La seconda parte della mostra è una monografia che mette in evidenza lo stretto legame tra scienza e arte nella città di Galileo ed è interamente dedicata alla fertile correlazione tra lo studio della percezione, che si andava sviluppando nell’università cittadina dopo la fondazione, nel 1919, del Laboratorio di Psicologia sperimentale, e l’attività artistica di un collettivo di artisti padovani, operante a Padova tra il 1960 e il 1964, e chiamato Gruppo N.

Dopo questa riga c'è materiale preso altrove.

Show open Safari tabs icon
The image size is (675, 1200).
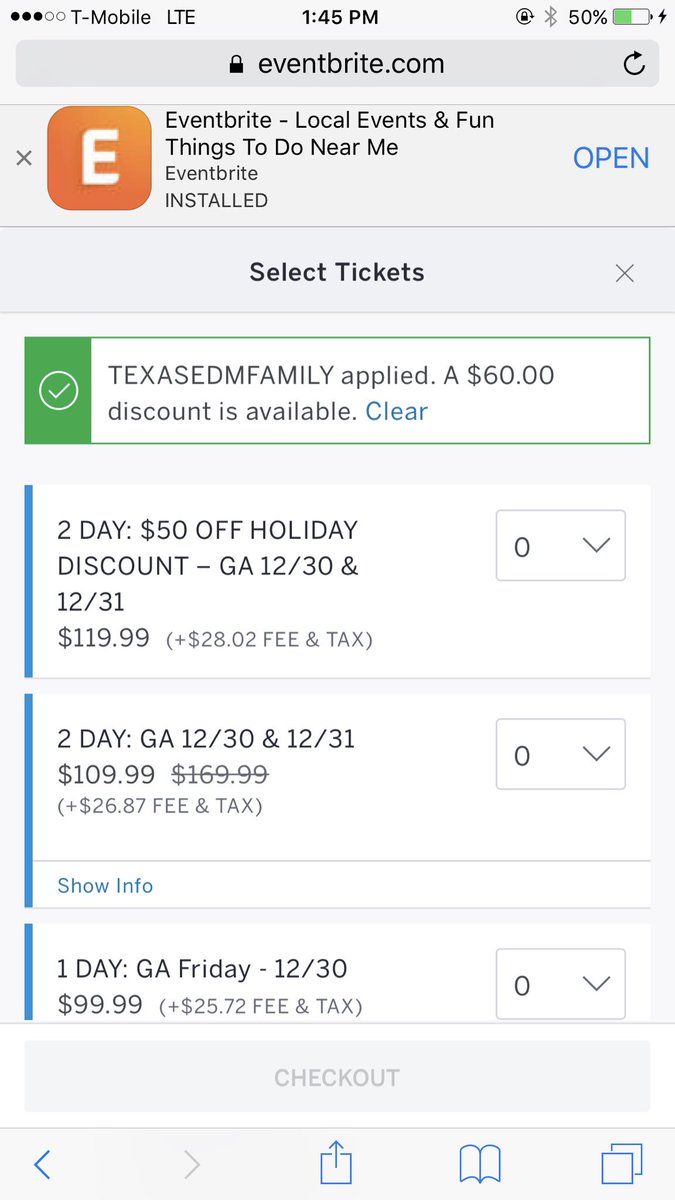point(621,1164)

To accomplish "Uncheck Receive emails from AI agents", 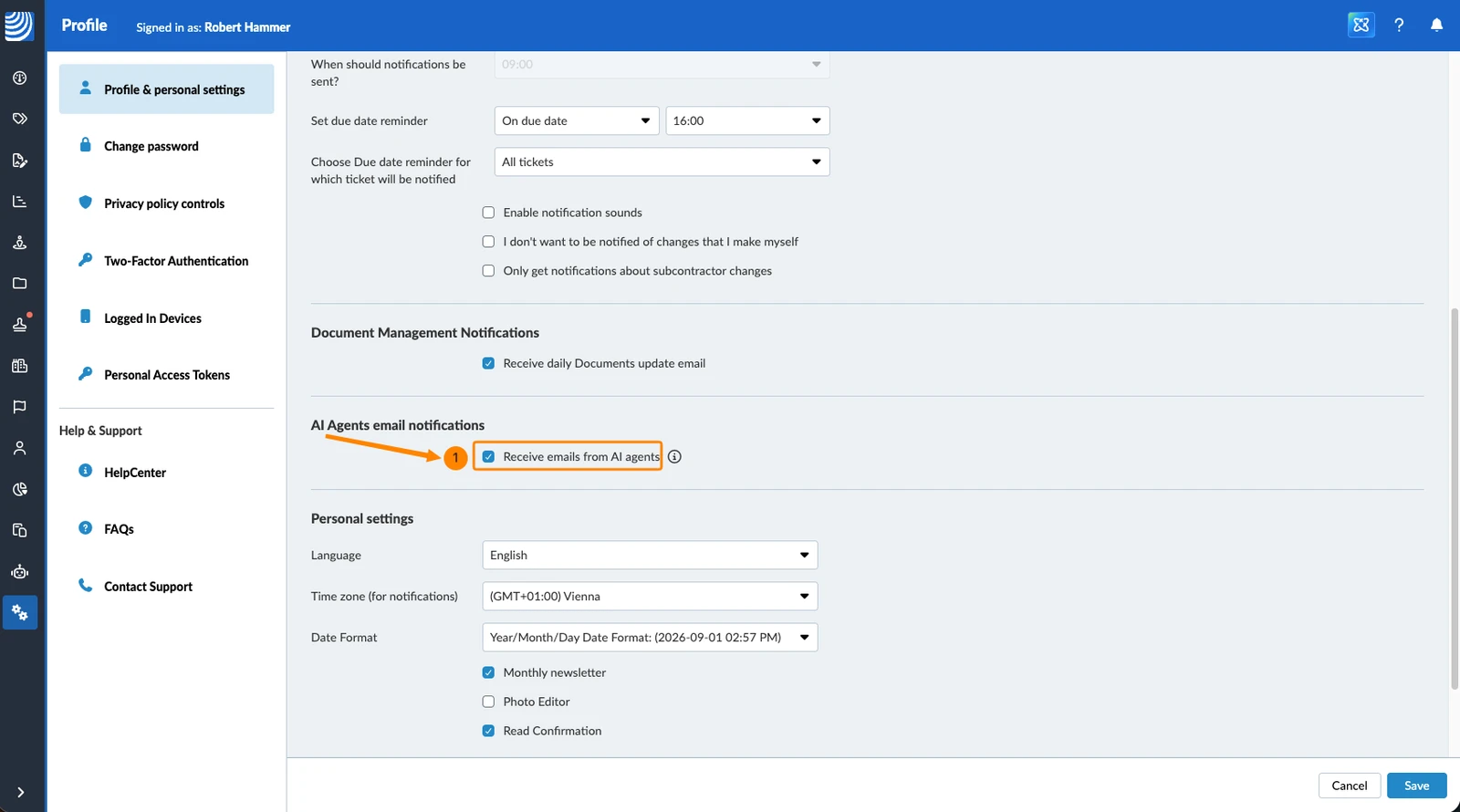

A Padova sia gli psicologi sia gli artisti, infatti, ottennero risultati di rilievo internazionale nello stesso ambito: l’esplorazione dei fenomeni percettivi. Le ricerche degli scienziati (Vittorio Benussi, Cesare Musatti, Fabio Metelli, Gaetano Kanizsa) ebbero infatti un impatto tale da travalicare i confini accademici per stimolare un fermento culturale che portò, tra le altre cose, alla nascita del Gruppo N: Alberto Biasi, Ennio Chiggio, Toni Costa, Edoardo Landi, Manfredo Massironi e, accanto a loro, Marina Apollonio, indagarono la visione servendosi degli effetti ottici e diedero vita alla tendenza artistica che verrà definita optical. La mostra, oltre che le singole opere, ricostruisce anche molti degli “ambienti” che il collettivo allestì per le sue esposizioni, permettendo così allo spettatore di vivere l’esperienza di immergersi nelle opere del Guppo N e sperimentarne, in prima persona, gli effetti stranianti, vertiginosi e stupefacenti.
La mostra, inoltre, non si conclude all’interno di Palazzo del Monte di Pietà ma invade la città con cinque installazioni: una grande spirale di 5 metri di Marina Apollonio troverà collocazione nel cortile antico del Bo; la configurazione circolare, affidata al contrasto di bianco e nero, induce a percepire uno spazio che simultaneamente si espande e contrae, suscitando nel pubblico un lieve senso di vertigine. All’interno del Museo di Storia della Medicina di Padova (MUSME), sarà invece allestita un’opera di Alberto Biasi dal titolo Tu sei, grazie alla quale lo spettatore si troverà al cospetto della moltiplicazione variopinta della propria ombra, divenendo lui stesso protagonista dell’opera. Infine, nella scenografica cornice dell’Orto Botanico di Padova saranno protagoniste le illusioni ottiche create da Edoardo Landi attraverso tre opere: Quadrato Cinevisuale e due Ipercubi virtuali.